Both of these pieces – the Super Heavy and the Starship – are designed to return to Earth and remain intact on the surface. However, their landing technique is a bit unorthodox: Two giant mechanical arms would extend outward from the launch tower, allowing the rockets to take off and “catch” the vehicles before they ever touched the ground.

This is extremely complex architecture, much of which has not been tested in flight.

“It’s really a flight test,” Shotwell told reporters. “And the real goal isn’t to blow up the launch pad. That’s success.”

test flight

No people or cargo will be aboard for Starship’s first test flight.

On Monday, during a window starting at 7 a.m. local time, SpaceX will attempt to launch Starship from the company’s Starbase facility in Boca Chica, Texas, where the company has been mass-producing Starships for the past five years.

Less than three minutes after launch, the Super Heavy booster will separate from Starship and fall back to Earth for a controlled landing in the Gulf of Mexico. There, it will sink to the bottom of the ocean with no plans to recover. The test of the reusability of the Super Heavy would come in later tests.

Once separated from the Super Heavy, the Starship will ignite its own engines, propelling the Starship deep into space where it will reach near-orbital speed. About nine-and-a-half minutes after launch, the Starship’s engines will shut down, and the vehicle will orbit Earth — reaching an altitude of about 146 miles in space.

Starship will not make a complete orbit around the Earth. About 140 miles off the coast of Hawaii, the spacecraft will reenter through the planet’s atmosphere and plunge into the Pacific Ocean.

This awe-inspiring test is meant to prove something important: that Starship and the Super Heavy can separate as planned and that Starship is capable of reaching orbital velocities and then returning back to Earth.

the long road to starship

The launch will be the most important and complex test of Starship to date. Between the end of 2020 and the spring of 2021, SpaceX conducted a series of high-altitude test flights, sending Starship spacecraft prototypes up to an altitude of 32,800 feet and then attempting to land them again. Only one of those prototypes landed successfully without exploding.
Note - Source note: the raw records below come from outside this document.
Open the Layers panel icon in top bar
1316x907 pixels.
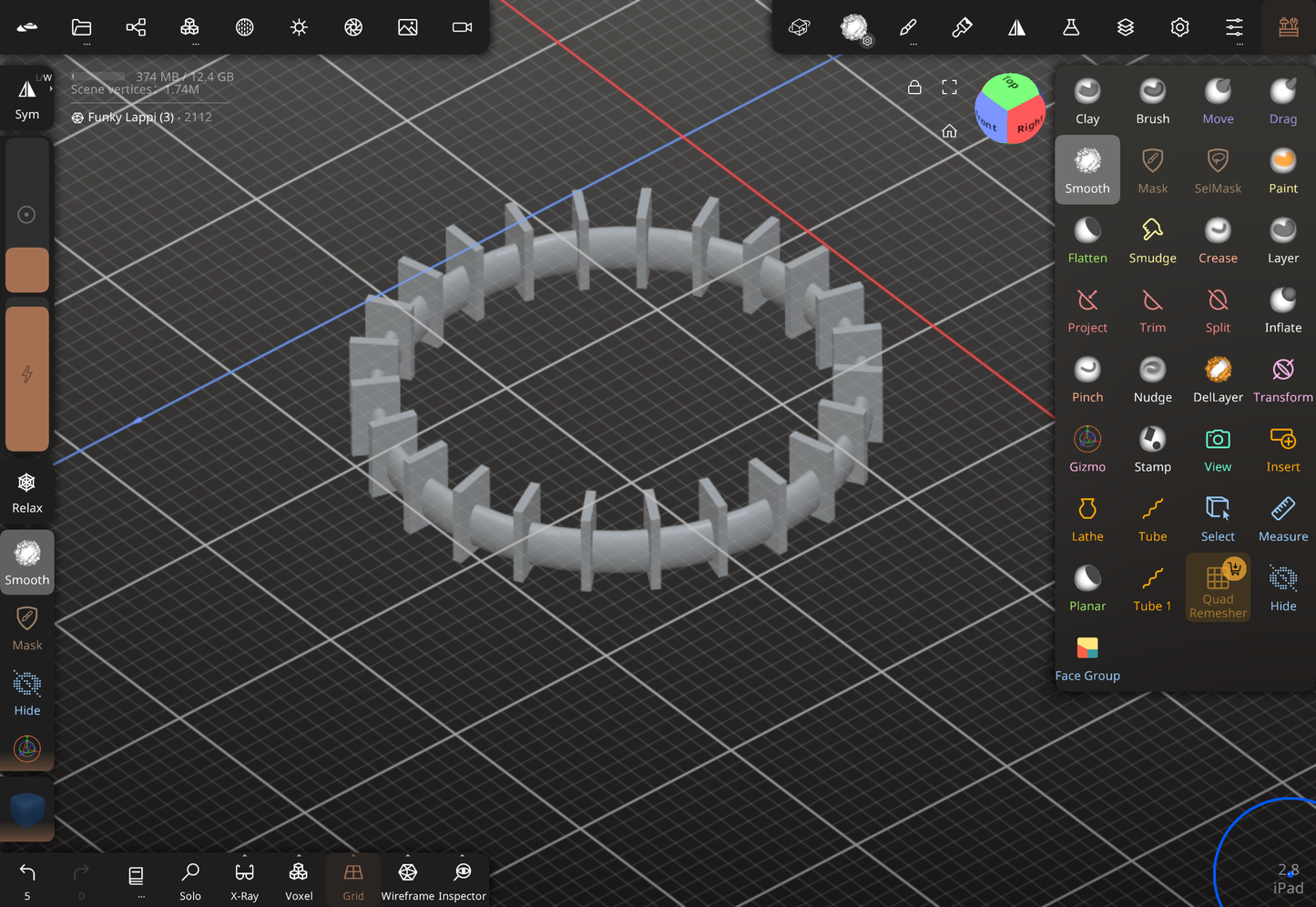[1126, 27]
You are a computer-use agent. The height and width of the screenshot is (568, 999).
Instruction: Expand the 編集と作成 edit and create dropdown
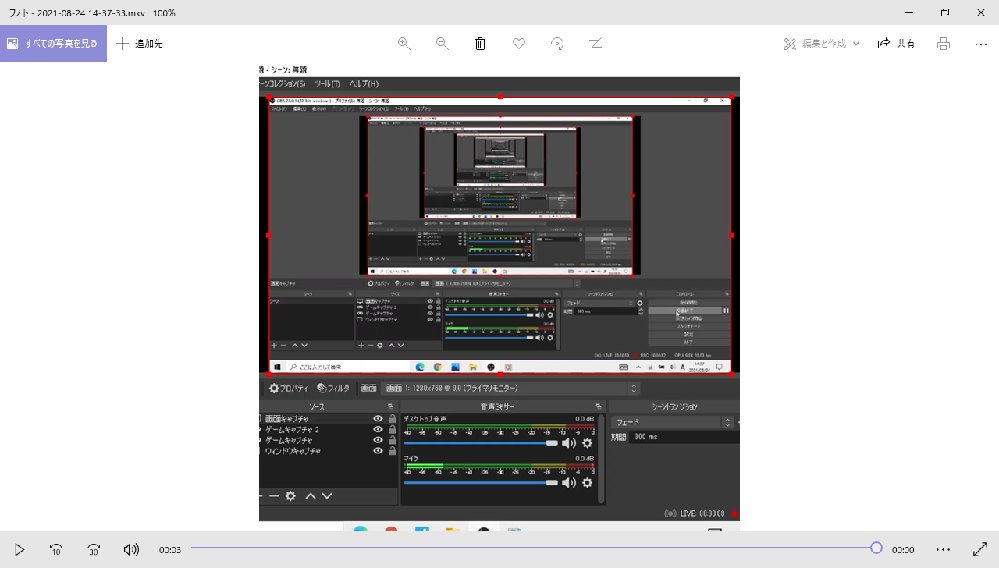821,43
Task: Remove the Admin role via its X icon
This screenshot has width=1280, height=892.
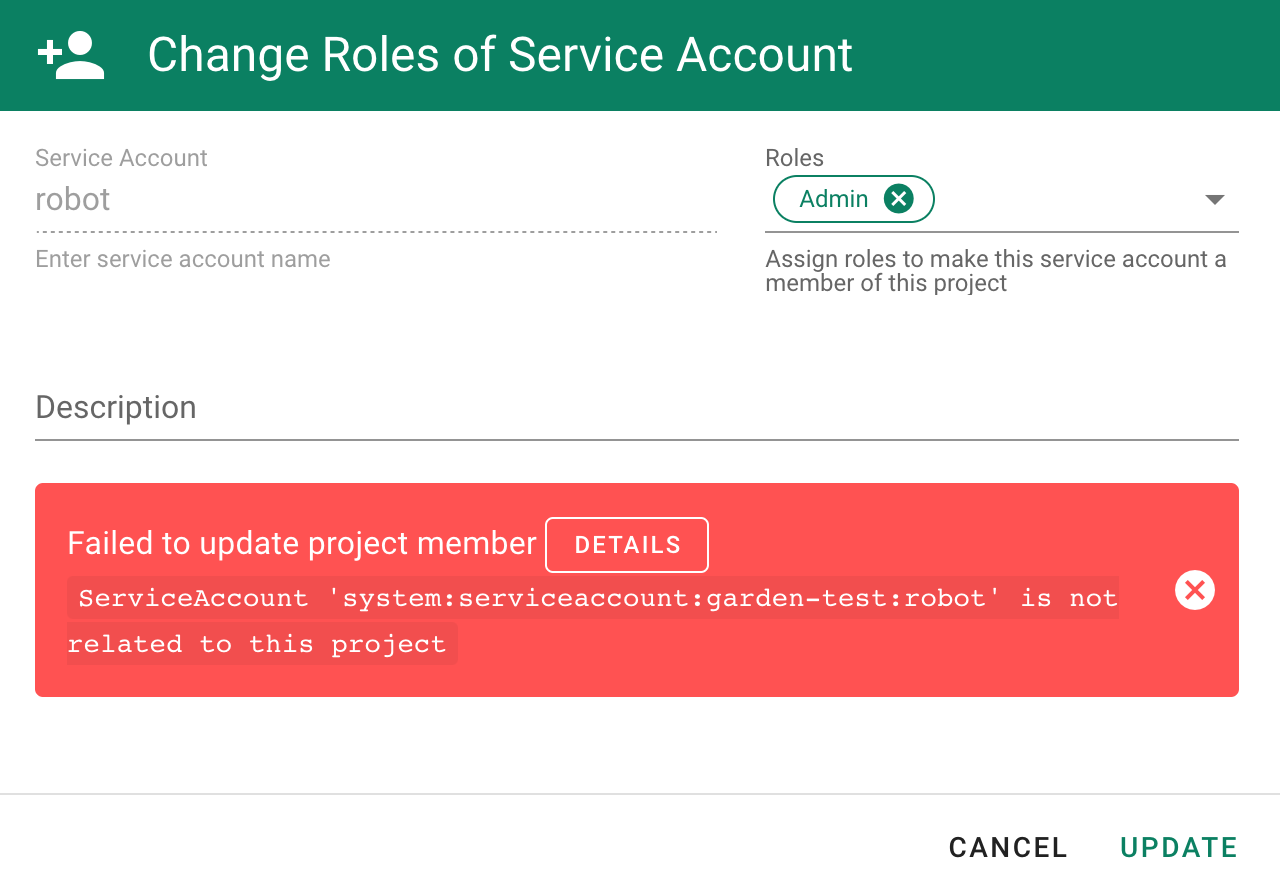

This will be the first in-flight test of the Super Heavy Booster.

Ever since SpaceX began seriously developing Starship in 2018, launches have always seemed on the horizon, with the company hitting most of Musk’s aspirational launch deadlines. The company also had to wait as the Federal Aviation Administration reviewed Starbase to determine the environmental impacts of the expanded facility. In June 2022, the agency said SpaceX would need to implement 75 mitigation measures to reduce its impact on the region. Finally on April 14, the FAA gave SpaceX the green light to launch Starship from Boca Chica.

Now that the license has been granted, SpaceX can launch Starship whenever it is able. And it needs to keep going, as SpaceX already has a number of major journeys planned for Starship — from launching NASA astronauts and tourists to launching all manner of satellites and cargo.

In February Shotwell said, “I would love to be able to do 100 Starship flights next year. I don’t think we’ll do 100 Starship flights next year, but maybe in 2025 we’ll do 100 flights.”